A couple of years back, the NFT popped up and it kind of became popular in a game called crypto kitties, at the moment it’s a bit of a strange thing, kind of off to the side of the blockchain world, but there are some exciting ideas for how this could be used in the future.

People trade digital pictures, but I question the value in this really, I mean, much like real-world art, something is only worth what someone else is willing to pay for it. However, the ability to replicate digital art seems too easy for the digital art to hold any real value, at least in my mind.

Where we go in the future could be more interesting, for example, perhaps your plane ticket is an NFT, it’s yours, it’s an immutable record of your trip to your dream holiday. Perhaps the Land Registry could use NFT’s as a way of transferring land ownership records or large scale events, like a music event or an F1 race, if tickets were minted as NFTs it would make it harder for ticket touts to buy up all the tickets and then sell them at a mark-up on reseller sites.

Ethereum is more than just a cryptocurrency

Okay I’ve made this a little bigger than I planned but what we’re seeing is that Ethereum is going to be more than bitcoin, it should really be worth more than bitcoin (in market capital) but it started later.
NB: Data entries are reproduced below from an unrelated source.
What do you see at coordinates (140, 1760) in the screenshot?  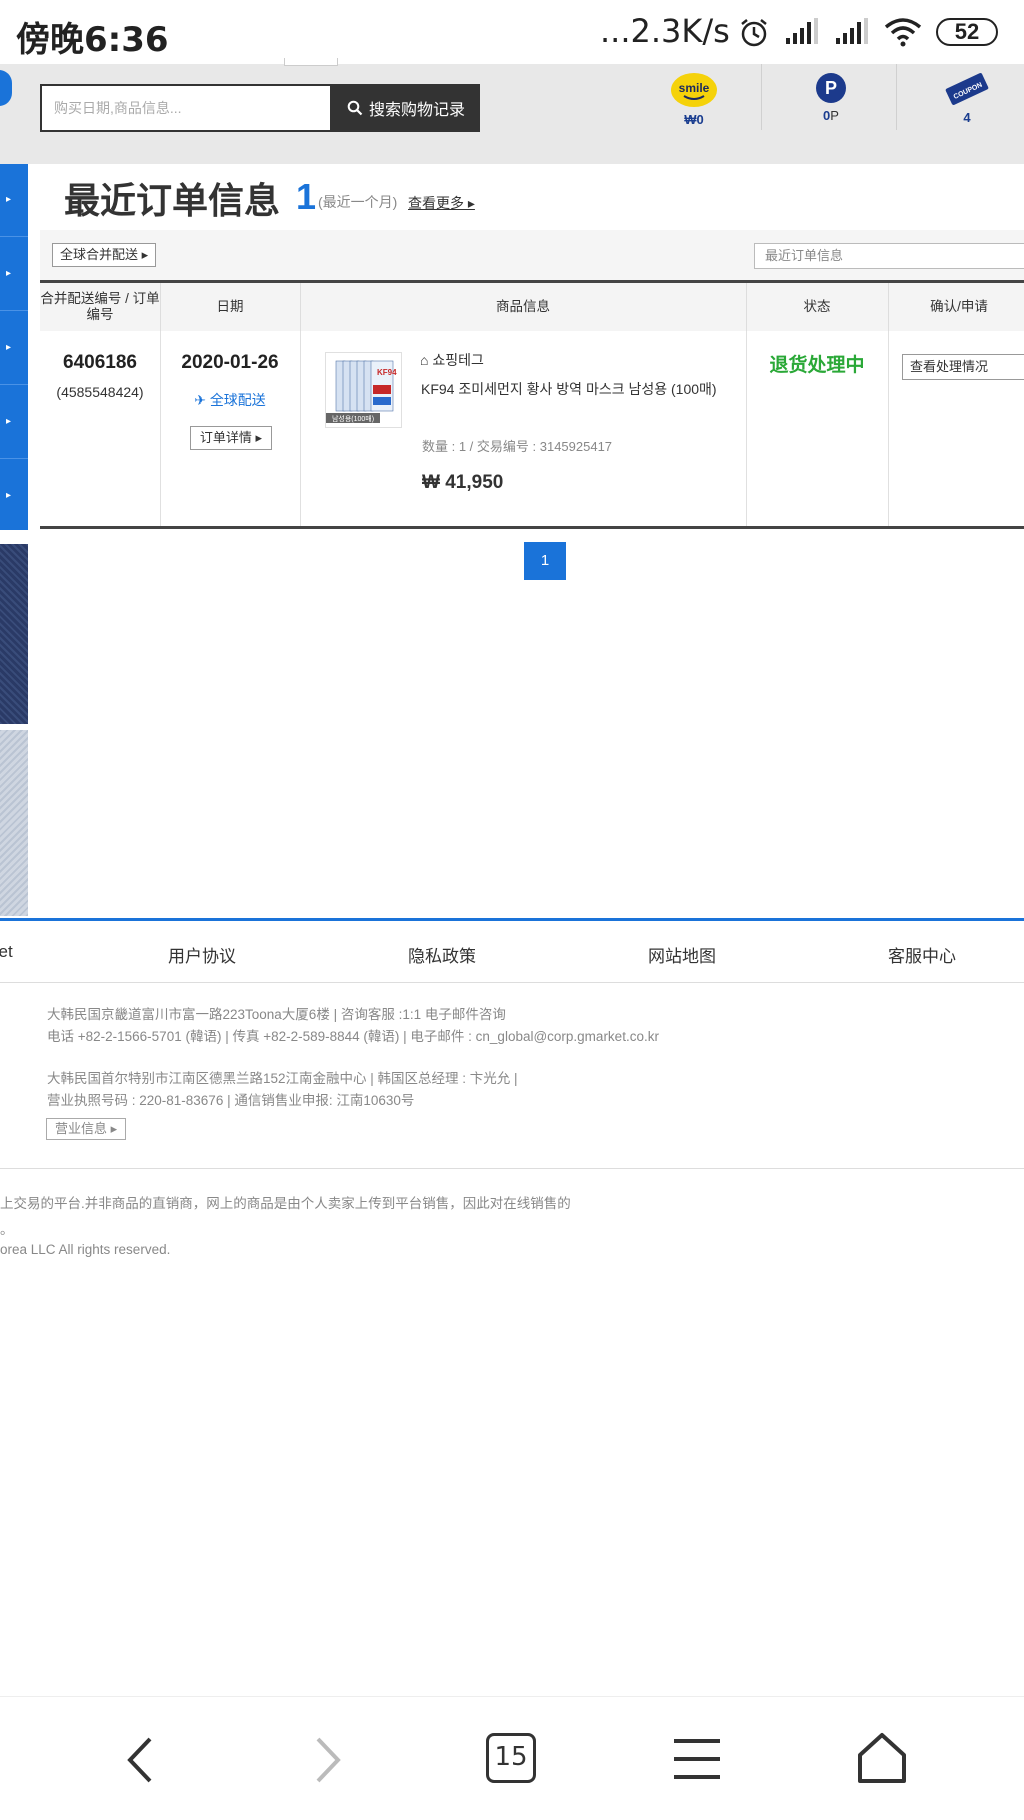 I see `back-icon` at bounding box center [140, 1760].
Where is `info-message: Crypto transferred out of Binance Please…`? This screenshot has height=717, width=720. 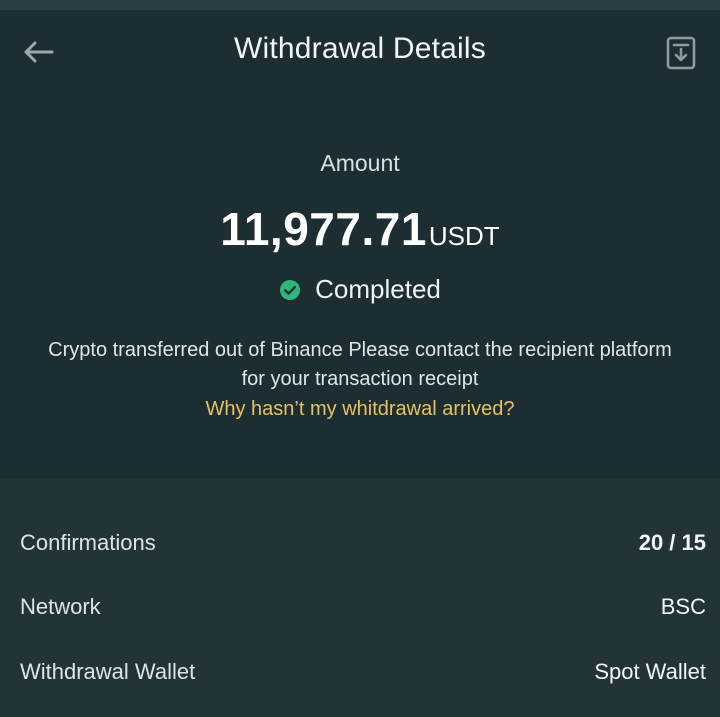
info-message: Crypto transferred out of Binance Please… is located at coordinates (360, 364).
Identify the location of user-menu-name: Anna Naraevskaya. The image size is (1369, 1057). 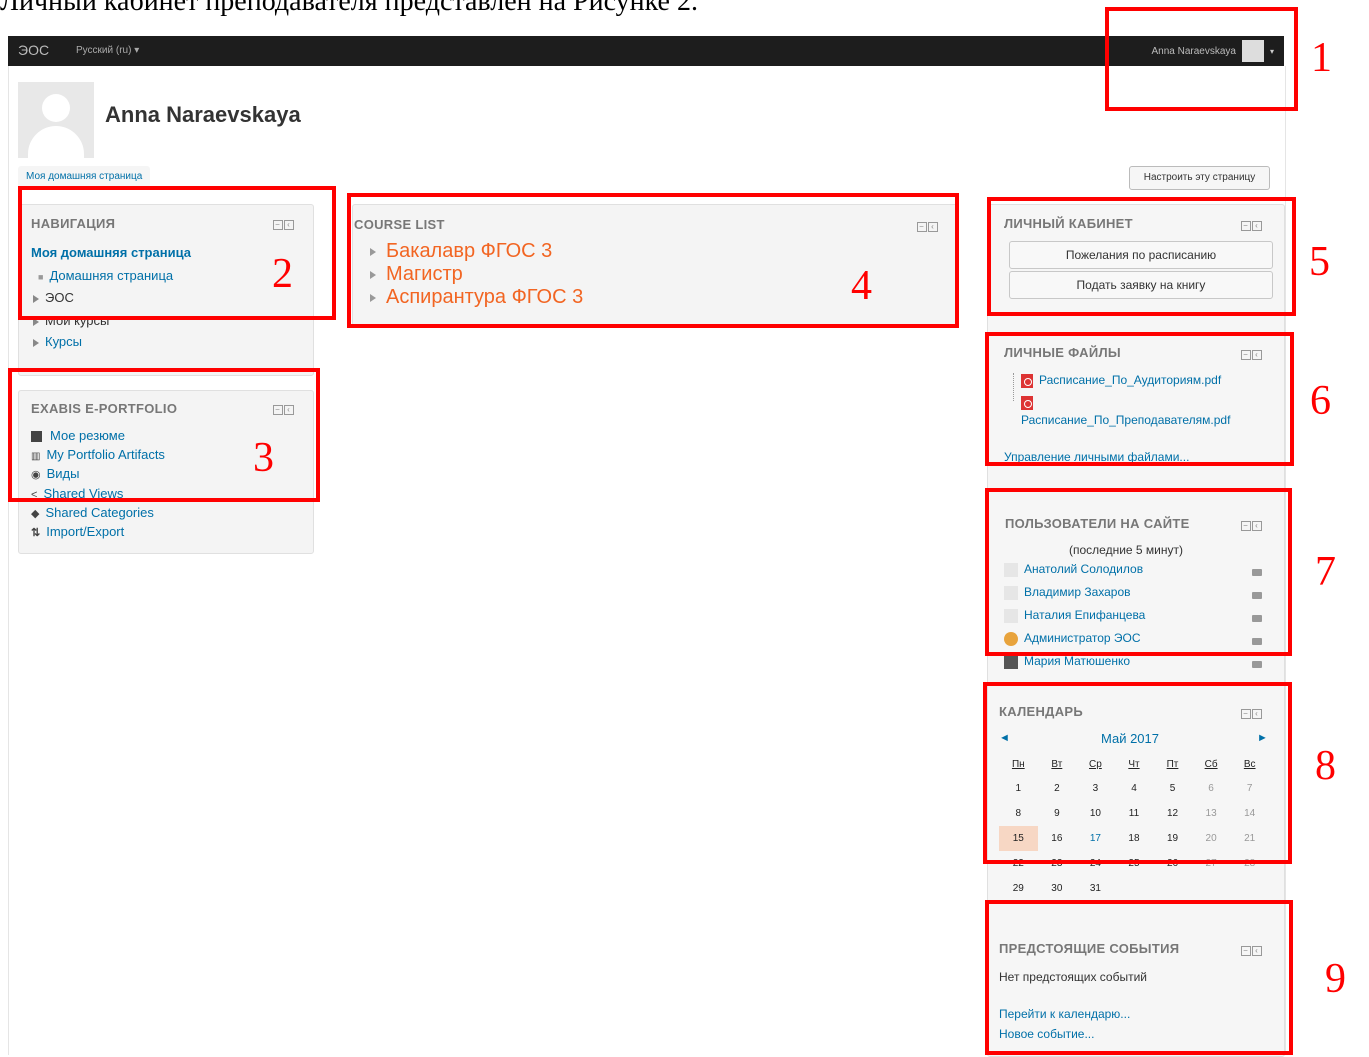
(1194, 51).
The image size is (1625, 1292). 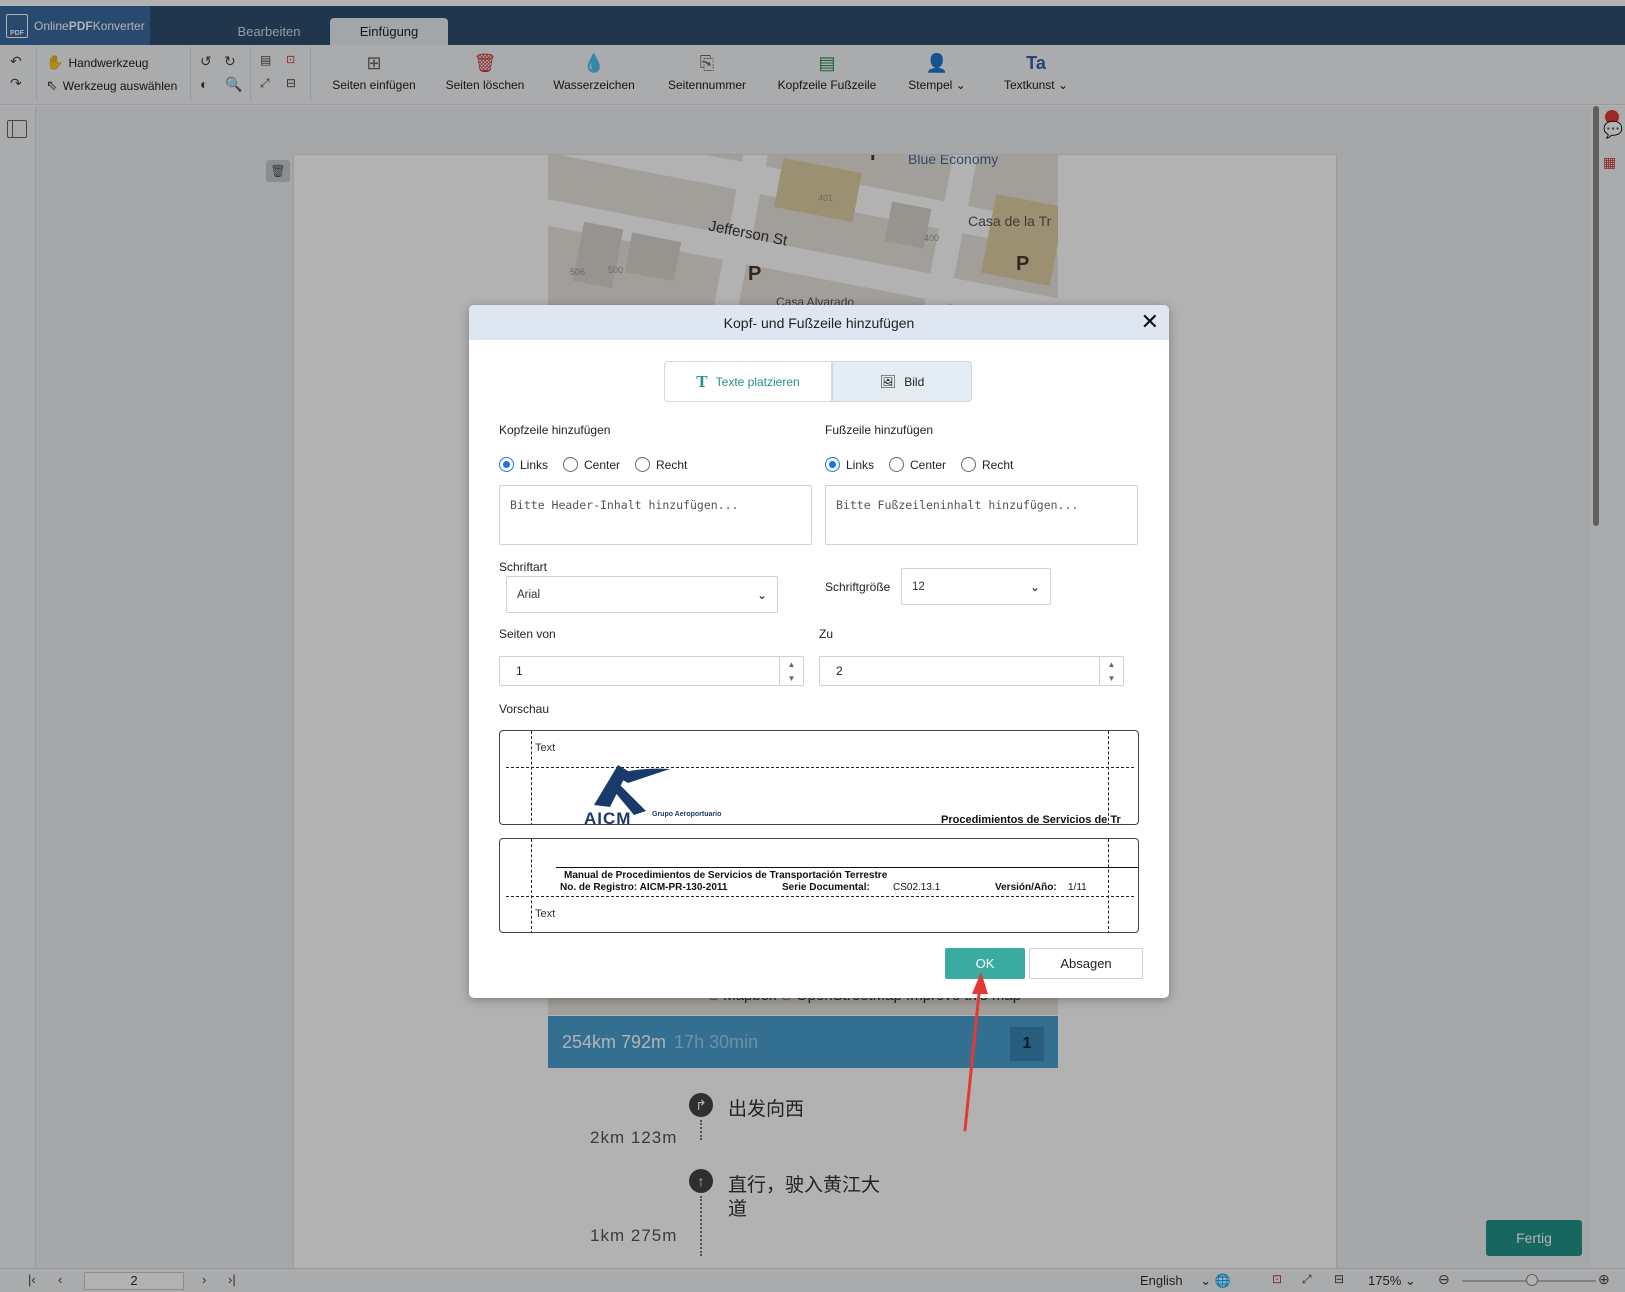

What we can do with ethereum shows that the future of the physical world financial institution is coming to an end.

We should expect a lot of lobbying from those big old financial institutions, they represent the old money, they favour the ‘old boys club’, they use opaque practices to make the system seem overly complex. In short, it is not in their interest for some new tech to come along and replace them.